I used to wonder if all these new security devices on cars — the RFID fobs, GPS tracking, etc. — were absolutely necessary. No more.

Ah, well. As long as I drive an unsexy model with a stick shift, I feel a certain measure of safety. Foolish, perhaps, but let me cling to my illusions.

Time to fasten eyes on the day ahead. We had a day or two of mild temperatures, and then around nightfall yesterday the wind began to howl, and the thermometer dropped 40 degrees overnight. Yesterday: mid-40s. At this moment…checking widget…9 above. Yikes. I retrieved my garbage-can lid from the neighbor’s yard this morning, and reflected I never used to notice the weather beyond the obvious sweater/umbrella/boots wardrobe decisions. Probably because, as a younger woman, I was preoccupied with my internal weather report. It was like the Dutch Antilles, where the media doesn’t report daily conditions in anything other than a hurricane, because they’re always the same: High 70s with westerly winds of 10-15 miles per hour, chance of afternoon showers. Mine was: Steamy, with a 70 percent chance of bad decisions. Around my mid-30s I noticed I no longer worried that my palms were sweaty when I shook someone’s hand. The great cooling had begun. Someday I will reach room temperature, but until then, I have an on-spec essay to polish and throw out there for the usual rejections. Have a great day.

Abe v. George.

Tuesday, January 29th, 2008

I missed the State of the Union last night. [Pause.] Confession: I always miss the State of the Union address, and probably haven’t sat through one start to finish since the Reagan administration. The papers always run a transcript and exhaustive analysis. The late-night comics will mine it for jokes. If it actually produces news, that’ll be on the web within minutes. What do they need me for?

So instead, I opted to spend the evening at Border’s, watching Gerry Prokopowicz promote his new book (see right rail; it’s now officially On the Nightstand, although technically it’s in the kitchen at the moment). As our one-man advance team Brian Stouder reported last week, “Did Lincoln Own Slaves? And Other Frequently Asked Questions About Abraham Lincoln” a great, breezy read of a book that treads a careful line between egghead scholarship and popular appeal, suitable for long winter afternoons on the couch or short hits while making dinner. I first met Gerry when he was scholar-in-residence at the Lincoln Museum in Fort Wayne, an institution every local journalist got a chance to write about sooner or later.

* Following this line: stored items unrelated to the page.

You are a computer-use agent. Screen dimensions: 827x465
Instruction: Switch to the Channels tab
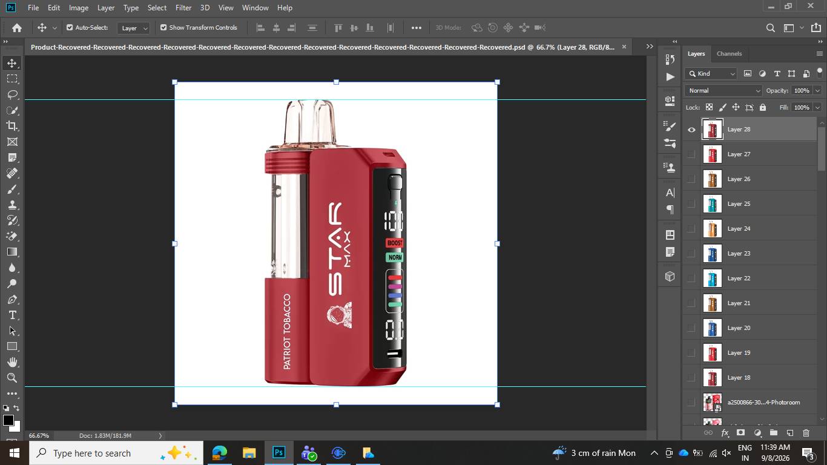tap(729, 53)
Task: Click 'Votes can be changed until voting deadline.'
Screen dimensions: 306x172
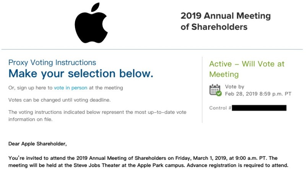Action: [60, 100]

My interest in Lincoln has always been casual, but the more I learn about him, the more interesting he becomes, particularly his oratory. For one of my Lincoln Museum stories I got to interview David Donald, whose Lincoln biography was new at the time, and we got off on one of those wonderful conversational tangents about the Second Inaugural speech, and how radical and brutally honest it was. Imagine a politician of today standing before the nation and saying:

If we shall suppose that American slavery is one of those offenses which, in the providence of God, must needs come, but which, having continued through His appointed time, He now wills to remove, and that He gives to both North and South this terrible war as the woe due to those by whom the offense came, shall we discern therein any departure from those divine attributes which the believers in a living God always ascribe to Him? Fondly do we hope, fervently do we pray, that this mighty scourge of war may speedily pass away. Yet, if God wills that it continue until all the wealth piled by the bondsman’s two hundred and fifty years of unrequited toil shall be sunk, and until every drop of blood drawn with the lash shall be paid by another drawn with the sword, as was said three thousand years ago, so still it must be said “the judgments of the Lord are true and righteous altogether.”

It doesn’t quite sound like, “As they stand up, we’ll stand down,” does it? An unfair comparison, perhaps, but again, imagine any contemporary politician telling the nation, “We may be at war forever, and if so, we deserve it, so deal.”

It’s hard to get enthused about a modern State of the Union after that.

The bulk of the presentation was Q-and-A, as that’s the framework of the book. Some of the questions were good, others less so, but fittingly, the show-stopper came at the very end, when Gerry took one last question and a child’s piping voice rose from the back and queried, “Was Lincoln gay?”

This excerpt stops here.